Copyright © 2001-2006 by Global Phasing Limited

All rights reserved.

This software is proprietary to and embodies the confidential technology of Global Phasing Limited (GPhL). Possession, use, duplication or dissemination of the software is authorised only pursuant to a valid written licence from GPhL.

Documentation (2001-2006) Claus Flensburg, Marc Schiltz, Clemens Vonrhein

Contact sharp-develop@GlobalPhasing.com

If you're not happy running the various programs through the graphical user interface Sushi (although highly recommended) and you want to edit/create SHARP input files (SIN files) by hand, we give a more detailed description of the syntax here.

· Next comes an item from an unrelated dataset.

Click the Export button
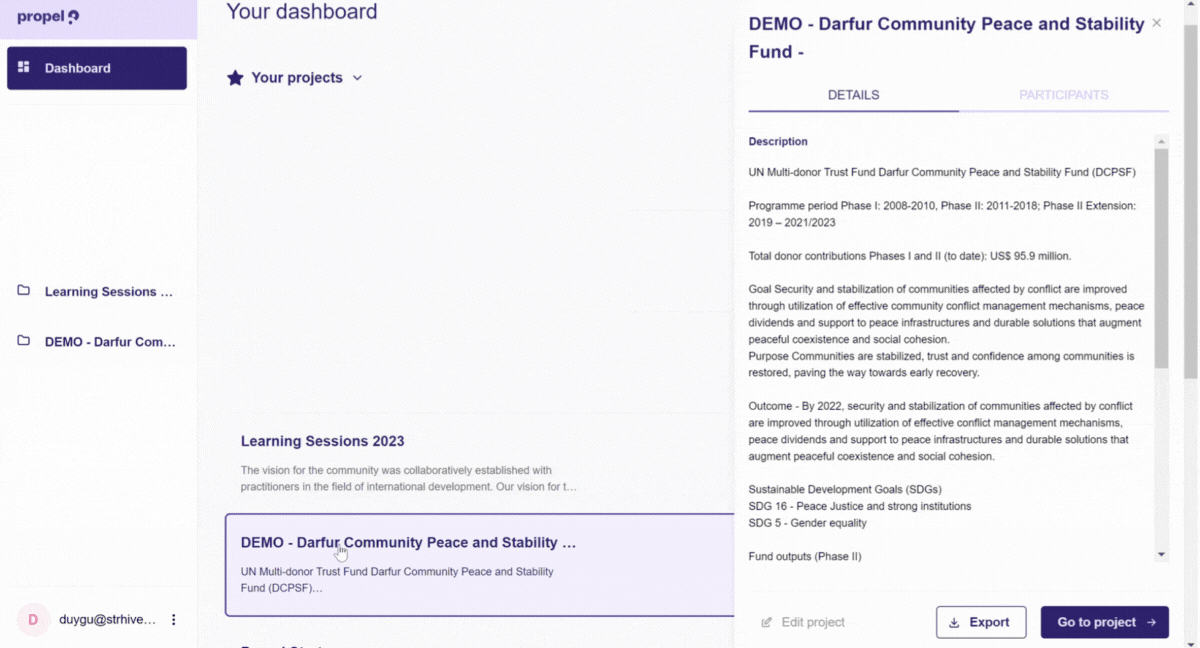The image size is (1200, 648). coord(980,622)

Note : you also might to have a look at Appendix 2: How to use SHARP under UNIX

Introduction
General keywords
G-Sites
Compound
Crystal
Wavelength
Batch

1. I n t r o d u c t i o n

The SIN file is a ASCII representation of the hierarchical description that SHARP uses. The hierarchy is represented by nodes within curly brackets: { opens a node and } closes it. The closing bracket is always needed.

The input for various keywords has always to be on a single line. Furthermore, most keywords require exact spelling (no mixing of upper- and lower-case letters). The numerical values can be free format. Also, white space is ignored.

REFINE/NOREFINE

The refinement of each refinable parameter can be specifically switched on or off using the REFINE or NOREFINE flag following the parameter value(s). These flags will only have an effect, if the MODE keyword specifies that refinement is requested.

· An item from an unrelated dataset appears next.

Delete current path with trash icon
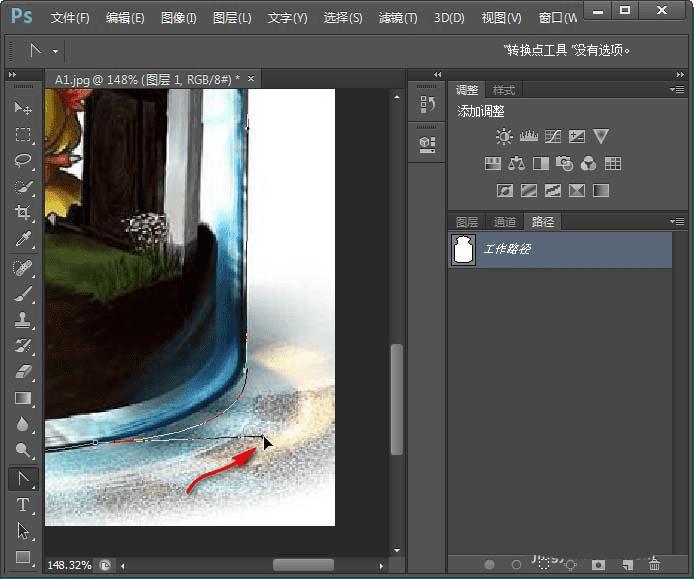Screen dimensions: 694x579 [654, 566]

The default for each parameter is NOREFINE.

ESTIMATE/NOESTIMATE

The estimation of each parameter can be specifically switched on or off using the ESTIMATE or NOESTIMATE flag following the REFINE/NOREFINE flag. These flags will only have an effect, if the MODE keyword specifies that estimation is to be done.

The default for each parameter is NOESTIMATE.

anisotropic temperature factors

2. G e n e ra l k e y w o r d s

DATAFILES

This points to the directory where the MTZ file is expected. It usually is something like /home/user/sharpfiles/datafiles (or relative to the main SHARP/autoSHARP installation.

OBSFILE

Name of the MTZ file (in DATAFILES). This should contain all columns (and optionally the Hendrickson-Lattmann coefficients HLA ... HLD for external phase information).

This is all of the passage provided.